Data excerpts:
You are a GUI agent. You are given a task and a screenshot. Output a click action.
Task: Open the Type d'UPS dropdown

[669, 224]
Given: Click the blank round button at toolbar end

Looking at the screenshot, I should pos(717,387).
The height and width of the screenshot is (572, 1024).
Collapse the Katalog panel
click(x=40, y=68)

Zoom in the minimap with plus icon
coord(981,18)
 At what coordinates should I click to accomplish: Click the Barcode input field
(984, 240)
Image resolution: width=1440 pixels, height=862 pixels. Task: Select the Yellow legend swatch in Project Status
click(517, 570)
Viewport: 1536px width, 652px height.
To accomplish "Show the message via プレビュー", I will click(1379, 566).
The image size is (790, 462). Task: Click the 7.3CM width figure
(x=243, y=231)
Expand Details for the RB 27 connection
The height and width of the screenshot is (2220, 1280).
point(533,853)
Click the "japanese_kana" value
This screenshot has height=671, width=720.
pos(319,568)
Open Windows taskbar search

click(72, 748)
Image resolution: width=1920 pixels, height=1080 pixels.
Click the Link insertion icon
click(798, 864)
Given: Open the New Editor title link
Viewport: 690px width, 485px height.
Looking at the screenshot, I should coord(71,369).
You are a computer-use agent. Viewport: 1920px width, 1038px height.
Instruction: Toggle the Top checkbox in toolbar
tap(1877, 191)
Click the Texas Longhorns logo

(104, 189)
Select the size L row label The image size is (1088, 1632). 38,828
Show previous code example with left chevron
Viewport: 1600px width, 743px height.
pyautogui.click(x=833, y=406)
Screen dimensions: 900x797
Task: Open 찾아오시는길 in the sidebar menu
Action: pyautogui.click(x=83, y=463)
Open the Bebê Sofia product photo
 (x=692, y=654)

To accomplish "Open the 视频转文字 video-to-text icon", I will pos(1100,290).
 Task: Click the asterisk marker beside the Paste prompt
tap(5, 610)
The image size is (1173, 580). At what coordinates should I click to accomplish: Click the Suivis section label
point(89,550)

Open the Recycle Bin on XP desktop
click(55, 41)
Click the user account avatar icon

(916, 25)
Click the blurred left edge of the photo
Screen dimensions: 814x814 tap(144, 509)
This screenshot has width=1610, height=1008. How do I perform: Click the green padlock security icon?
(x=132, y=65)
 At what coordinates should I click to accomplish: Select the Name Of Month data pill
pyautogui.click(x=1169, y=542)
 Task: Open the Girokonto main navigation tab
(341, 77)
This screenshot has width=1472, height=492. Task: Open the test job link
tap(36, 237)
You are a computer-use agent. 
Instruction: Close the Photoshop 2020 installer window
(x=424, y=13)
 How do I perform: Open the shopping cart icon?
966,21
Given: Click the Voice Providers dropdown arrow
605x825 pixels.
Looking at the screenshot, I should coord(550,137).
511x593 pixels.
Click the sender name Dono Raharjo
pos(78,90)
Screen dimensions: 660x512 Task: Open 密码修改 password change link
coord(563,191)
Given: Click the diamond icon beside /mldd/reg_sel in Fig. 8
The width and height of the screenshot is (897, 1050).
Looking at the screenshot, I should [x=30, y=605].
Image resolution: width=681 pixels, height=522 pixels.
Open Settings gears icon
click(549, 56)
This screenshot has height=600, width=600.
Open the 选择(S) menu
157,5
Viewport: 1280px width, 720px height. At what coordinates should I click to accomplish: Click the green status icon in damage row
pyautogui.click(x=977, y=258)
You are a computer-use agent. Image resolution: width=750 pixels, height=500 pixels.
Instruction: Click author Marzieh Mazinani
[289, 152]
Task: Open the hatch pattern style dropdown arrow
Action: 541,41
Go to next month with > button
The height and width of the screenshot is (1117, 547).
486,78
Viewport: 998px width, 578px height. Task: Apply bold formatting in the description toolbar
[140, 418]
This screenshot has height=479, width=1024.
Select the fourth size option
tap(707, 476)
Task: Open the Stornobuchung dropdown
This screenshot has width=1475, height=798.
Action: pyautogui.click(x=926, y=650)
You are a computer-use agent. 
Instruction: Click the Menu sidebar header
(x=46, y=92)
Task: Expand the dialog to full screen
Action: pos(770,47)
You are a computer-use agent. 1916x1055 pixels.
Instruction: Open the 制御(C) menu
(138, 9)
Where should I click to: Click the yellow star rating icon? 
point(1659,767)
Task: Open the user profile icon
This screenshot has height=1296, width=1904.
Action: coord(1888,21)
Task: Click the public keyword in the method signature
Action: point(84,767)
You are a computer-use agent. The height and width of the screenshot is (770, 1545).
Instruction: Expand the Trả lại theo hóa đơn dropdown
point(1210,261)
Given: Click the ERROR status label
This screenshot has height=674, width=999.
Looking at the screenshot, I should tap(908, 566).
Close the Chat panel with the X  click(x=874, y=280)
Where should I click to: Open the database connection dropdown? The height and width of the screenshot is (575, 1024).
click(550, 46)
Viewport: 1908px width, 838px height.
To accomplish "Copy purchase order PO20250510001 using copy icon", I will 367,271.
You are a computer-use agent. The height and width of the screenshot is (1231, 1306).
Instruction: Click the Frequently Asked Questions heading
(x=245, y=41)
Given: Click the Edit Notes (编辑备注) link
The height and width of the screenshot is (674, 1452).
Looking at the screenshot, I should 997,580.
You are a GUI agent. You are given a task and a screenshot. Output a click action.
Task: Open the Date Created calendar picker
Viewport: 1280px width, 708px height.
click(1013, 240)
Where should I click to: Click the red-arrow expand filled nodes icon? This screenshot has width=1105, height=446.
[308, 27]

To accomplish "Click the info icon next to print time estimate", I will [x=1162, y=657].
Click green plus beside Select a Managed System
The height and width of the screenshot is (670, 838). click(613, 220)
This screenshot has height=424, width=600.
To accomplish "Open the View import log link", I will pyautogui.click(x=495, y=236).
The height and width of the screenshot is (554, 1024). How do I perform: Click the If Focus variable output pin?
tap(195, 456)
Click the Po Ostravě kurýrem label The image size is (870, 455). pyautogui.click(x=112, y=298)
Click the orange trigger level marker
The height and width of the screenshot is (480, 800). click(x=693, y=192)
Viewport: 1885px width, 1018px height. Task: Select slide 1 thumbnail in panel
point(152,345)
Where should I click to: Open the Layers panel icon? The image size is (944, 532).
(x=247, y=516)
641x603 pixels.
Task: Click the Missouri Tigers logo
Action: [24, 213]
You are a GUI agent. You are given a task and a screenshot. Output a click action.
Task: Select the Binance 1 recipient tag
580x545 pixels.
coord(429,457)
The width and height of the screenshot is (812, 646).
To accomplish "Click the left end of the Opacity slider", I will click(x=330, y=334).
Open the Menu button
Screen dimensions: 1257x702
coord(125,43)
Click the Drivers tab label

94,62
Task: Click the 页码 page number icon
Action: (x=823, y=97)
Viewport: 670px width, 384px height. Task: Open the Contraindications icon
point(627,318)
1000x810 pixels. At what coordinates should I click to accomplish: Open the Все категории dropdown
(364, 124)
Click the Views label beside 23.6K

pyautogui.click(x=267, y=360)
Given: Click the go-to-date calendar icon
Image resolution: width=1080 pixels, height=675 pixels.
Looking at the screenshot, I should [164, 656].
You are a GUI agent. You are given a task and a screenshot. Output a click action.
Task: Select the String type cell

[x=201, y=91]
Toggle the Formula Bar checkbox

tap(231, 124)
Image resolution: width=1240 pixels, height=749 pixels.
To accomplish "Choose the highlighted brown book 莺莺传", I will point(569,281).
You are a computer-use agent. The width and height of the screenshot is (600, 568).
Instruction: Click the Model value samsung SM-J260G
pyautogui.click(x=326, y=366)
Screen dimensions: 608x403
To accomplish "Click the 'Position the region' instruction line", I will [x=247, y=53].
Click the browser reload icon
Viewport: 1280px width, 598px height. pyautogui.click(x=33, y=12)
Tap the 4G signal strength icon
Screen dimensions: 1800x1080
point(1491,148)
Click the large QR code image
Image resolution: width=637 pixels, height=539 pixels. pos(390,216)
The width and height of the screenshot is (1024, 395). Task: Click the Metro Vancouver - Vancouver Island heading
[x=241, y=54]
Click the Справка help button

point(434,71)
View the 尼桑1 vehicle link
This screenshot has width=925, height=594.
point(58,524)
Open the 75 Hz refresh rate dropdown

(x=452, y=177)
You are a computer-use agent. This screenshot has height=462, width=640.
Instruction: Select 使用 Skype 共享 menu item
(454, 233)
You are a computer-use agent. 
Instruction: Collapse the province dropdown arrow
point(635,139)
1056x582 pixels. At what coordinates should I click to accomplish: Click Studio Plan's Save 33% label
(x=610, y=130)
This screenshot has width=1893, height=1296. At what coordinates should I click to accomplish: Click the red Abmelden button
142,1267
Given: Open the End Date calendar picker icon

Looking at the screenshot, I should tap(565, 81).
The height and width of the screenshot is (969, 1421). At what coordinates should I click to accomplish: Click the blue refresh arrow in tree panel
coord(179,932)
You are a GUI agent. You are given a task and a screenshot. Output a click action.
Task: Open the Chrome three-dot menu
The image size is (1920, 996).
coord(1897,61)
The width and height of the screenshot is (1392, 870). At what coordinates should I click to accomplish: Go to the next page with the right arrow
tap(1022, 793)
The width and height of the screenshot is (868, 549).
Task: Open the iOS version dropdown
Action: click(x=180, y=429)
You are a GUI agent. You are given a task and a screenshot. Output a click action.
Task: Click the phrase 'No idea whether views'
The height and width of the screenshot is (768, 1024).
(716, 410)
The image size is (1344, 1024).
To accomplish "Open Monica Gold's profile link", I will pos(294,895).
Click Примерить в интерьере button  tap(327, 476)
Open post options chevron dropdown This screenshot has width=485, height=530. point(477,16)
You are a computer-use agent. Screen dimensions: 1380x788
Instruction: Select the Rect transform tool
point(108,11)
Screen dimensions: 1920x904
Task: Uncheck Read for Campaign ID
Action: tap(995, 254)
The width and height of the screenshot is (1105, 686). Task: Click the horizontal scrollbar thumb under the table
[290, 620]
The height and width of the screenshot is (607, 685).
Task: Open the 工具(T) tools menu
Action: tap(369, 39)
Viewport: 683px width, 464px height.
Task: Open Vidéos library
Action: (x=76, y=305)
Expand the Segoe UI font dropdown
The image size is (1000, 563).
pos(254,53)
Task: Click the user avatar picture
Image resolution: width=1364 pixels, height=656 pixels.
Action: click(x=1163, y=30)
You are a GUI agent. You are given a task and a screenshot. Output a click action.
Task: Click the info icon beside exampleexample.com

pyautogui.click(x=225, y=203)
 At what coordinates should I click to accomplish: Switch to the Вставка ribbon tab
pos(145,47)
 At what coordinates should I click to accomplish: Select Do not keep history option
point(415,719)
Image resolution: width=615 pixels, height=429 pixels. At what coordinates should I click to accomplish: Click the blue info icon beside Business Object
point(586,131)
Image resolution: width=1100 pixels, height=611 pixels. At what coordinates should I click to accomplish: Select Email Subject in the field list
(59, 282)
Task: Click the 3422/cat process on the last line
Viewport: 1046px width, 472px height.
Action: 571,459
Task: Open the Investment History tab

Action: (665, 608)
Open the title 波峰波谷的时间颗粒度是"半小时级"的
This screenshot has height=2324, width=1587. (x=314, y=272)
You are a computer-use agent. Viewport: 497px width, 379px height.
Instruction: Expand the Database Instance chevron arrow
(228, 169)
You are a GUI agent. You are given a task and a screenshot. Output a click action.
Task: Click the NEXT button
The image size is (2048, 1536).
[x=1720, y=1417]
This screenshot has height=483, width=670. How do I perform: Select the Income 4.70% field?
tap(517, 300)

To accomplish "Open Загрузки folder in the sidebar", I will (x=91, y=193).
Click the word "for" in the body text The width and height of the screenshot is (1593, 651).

What you will do:
Looking at the entries above, can you reproduce exactly the lines from the one that holds "Barcode input field" through the one that holds "Given: Open the New Editor title link", and only those?

Response area:
 At what coordinates should I click to accomplish: Click the Barcode input field
(984, 240)
Image resolution: width=1440 pixels, height=862 pixels. Task: Select the Yellow legend swatch in Project Status
click(517, 570)
Viewport: 1536px width, 652px height.
To accomplish "Show the message via プレビュー", I will click(1379, 566).
The image size is (790, 462). Task: Click the 7.3CM width figure
(x=243, y=231)
Expand Details for the RB 27 connection
The height and width of the screenshot is (2220, 1280).
point(533,853)
Click the "japanese_kana" value
This screenshot has height=671, width=720.
pos(319,568)
Open Windows taskbar search

click(72, 748)
Image resolution: width=1920 pixels, height=1080 pixels.
Click the Link insertion icon
click(798, 864)
Given: Open the New Editor title link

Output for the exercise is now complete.